E questo ci porta a farci un'altra domanda: com'è la situazione oggi, a quasi otto anni di distanza dal referendum?
Non è cambiato molto, in termini di desiderio comune: la questione dell'indipendenza della Catalogna resta ancora oggi aperta e divisiva, con la maggior parte della popolazione che spinge in quella direzione. Però, è anche vero che i toni si sono attenuati, diventati più istituzionali e negoziali rispetto al clima di rottura e tensione di quegli anni.
A seguito dell'intervento dello Stato spagnolo con l'arresto o l'esilio di vari leader indipendentisti, il movimento ha subito, per forza di cose, una fase di stallo. A cui è seguito, poi, un lento processo di normalizzazione e di dialogo. Giusto negli ultimi anni, infatti, il governo centrale e quello catalano hanno ripreso i colloqui mirati a trovare una soluzione politica che andasse bene per tutti, anche se le posizioni rimangono inevitabilmente distanti.
Guidato da forze indipendentiste -Esquerra Republicana de Catalunya e Junts per Catalunya-, il governo catalano continua imperterrito a sostenere il diritto all'autodeterminazione, anche se oggi punta di più su strategie legali e negoziate, rispetto all'unilateralismo del passato. Allo stesso tempo, la società catalana rimane divisa quasi a metà: una parte continua a chiedere l'indipendenza, mentre un'altra preferisce restare in Spagna, magari con una maggiore autonomia. Una via di mezzo che potrebbe accontentare tutti, ma al tempo stesso non accontentare nessuno.
Ad ogni modo, pare che nel frattempo il tema dell'indipendenza sia diventato meno prioritario rispetto a questioni economiche, sociali e sanitarie, soprattutto in seguito alla pandemia. Resta comunque un elemento centrale nell'identità politica catalana. e potrebbe riaccendersi con forza in occasione di elezioni o cambi di scenario politico nazionale. Come abbiamo già avuto modo di vedere negli anni, basta un nonnulla per alimentare il senso di indipendenza della regione.

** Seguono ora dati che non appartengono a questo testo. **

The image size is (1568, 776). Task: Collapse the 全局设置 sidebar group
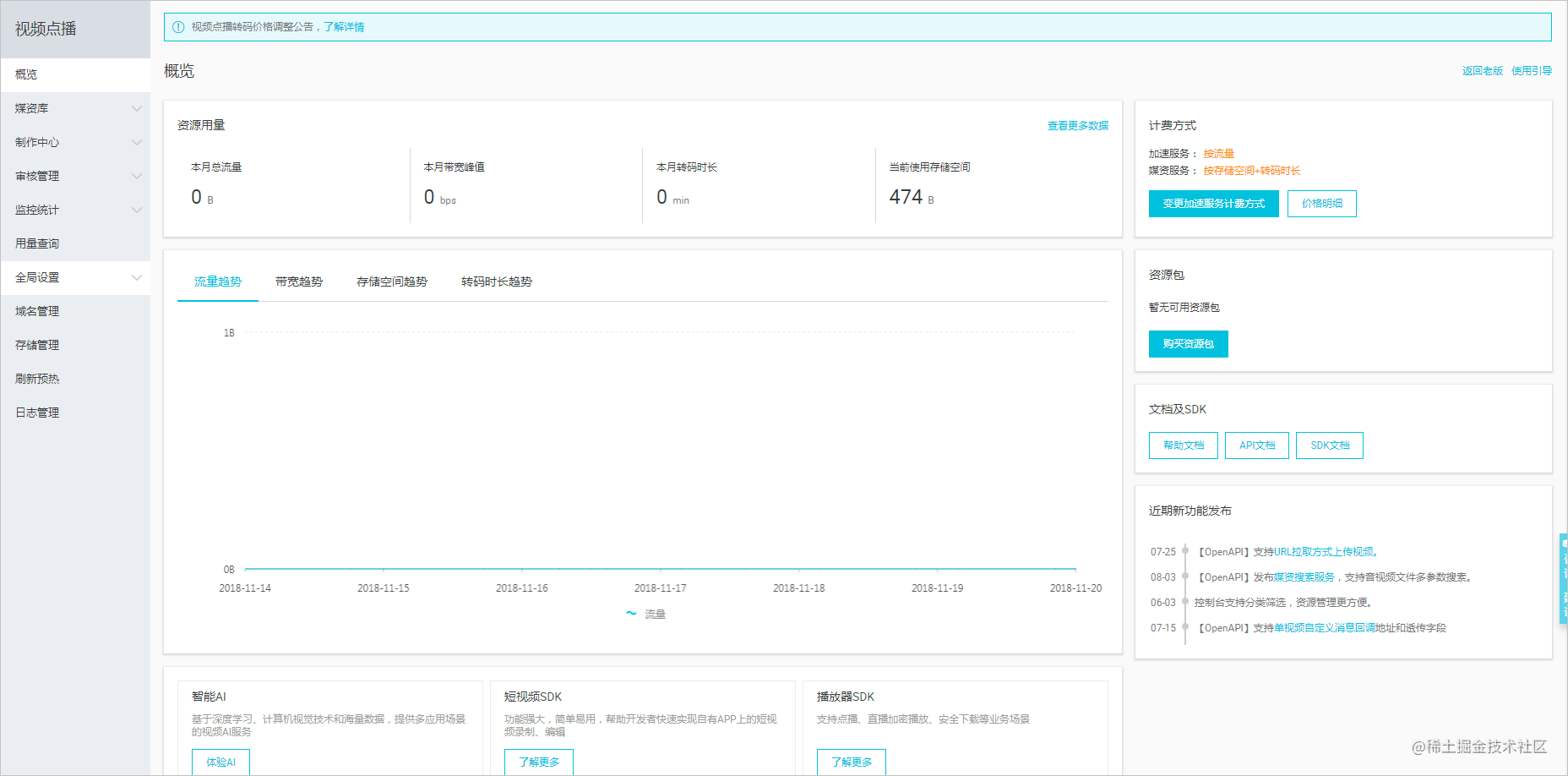point(136,277)
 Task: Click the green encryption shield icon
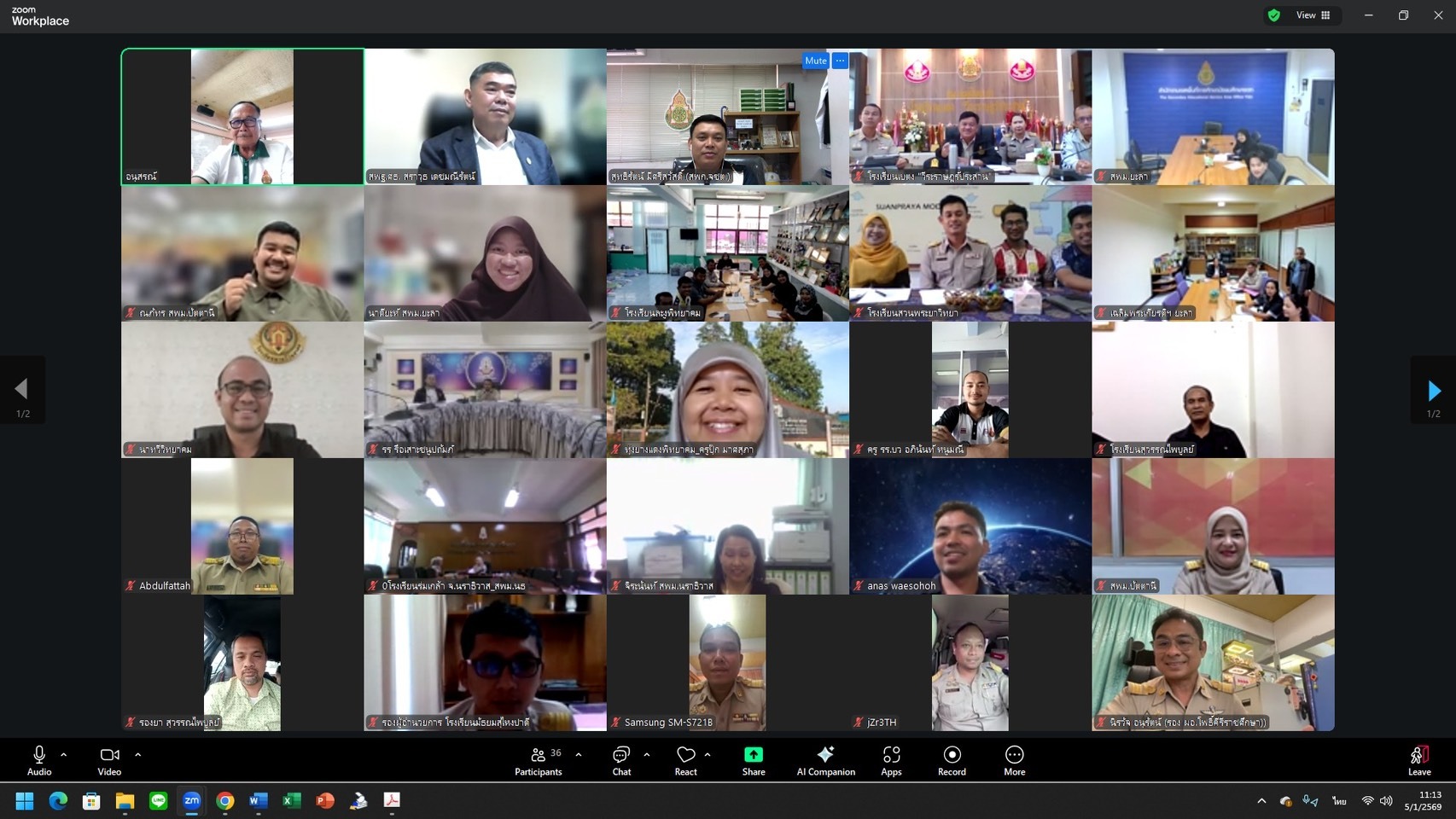1273,15
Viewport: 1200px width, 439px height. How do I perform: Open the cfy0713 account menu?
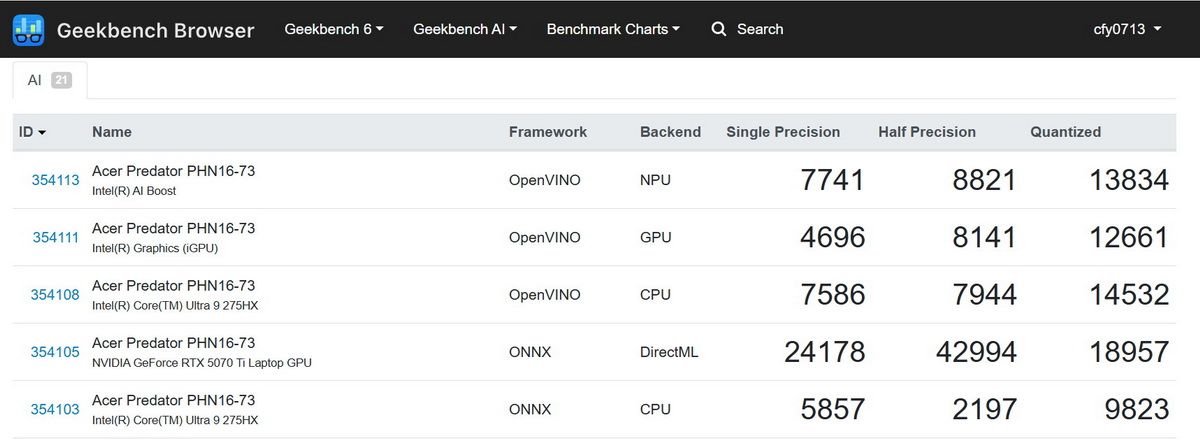tap(1127, 29)
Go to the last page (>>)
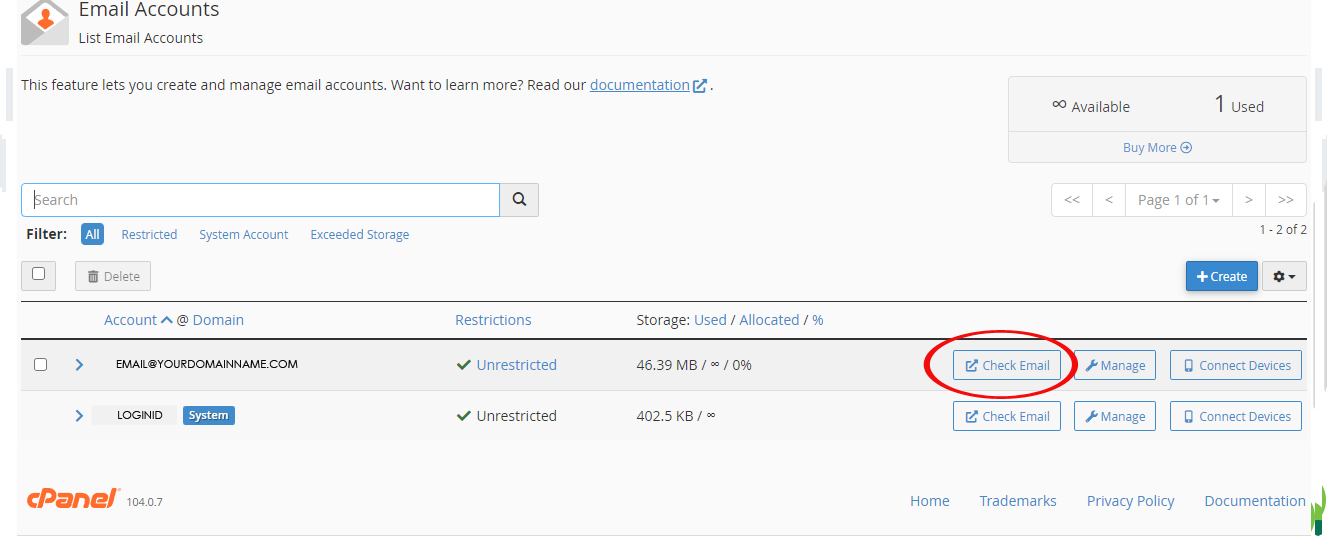 coord(1286,200)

Siamo oggi in una fase più riflessiva e pragmatica, ma questo non significa che la Catalogna abbia affatto abbandonato il proprio obiettivo. La strada verso una possibile indipendenza resta complessa, incerta e ancora tutta da scrivere. E qualche pagina è già stata scritta all'inizio di quest'anno, in effetti: a gennaio del 2025, Carles Puigdemont e Oriol Junqueras, figure chiave del referendum del 2017, si sono incontrati a Waterloo, in Belgio, segnando un riavvicinamento tra i due principali partiti indipendentisti. Questo incontro ha suscitato speculazioni su una possibile strategia comune per rilanciare il progetto indipendentista.
Nel corso dell'anno, poi, il governo spagnolo ha concesso alla Catalogna un nuovo accordo di finanziamento, simile a quelli già in vigore per i Paesi Baschi e la Navarra. La Catalogna adesso può raccogliere e gestire in autonomia le proprie imposte, attraverso un'agenzia fiscale regionale: questo riduce significativamente i trasferimenti al fondo comune nazionale.
E nonostante il sostegno all'indipendentismo catalano pare essere sceso intorno al 38%, il presidente catalano Pere Aragonés ha dichiarato che un nuovo referendum sull'indipendenza sarà inevitabile, sottolineando la necessità di un dialogo continuo con il governo centrale.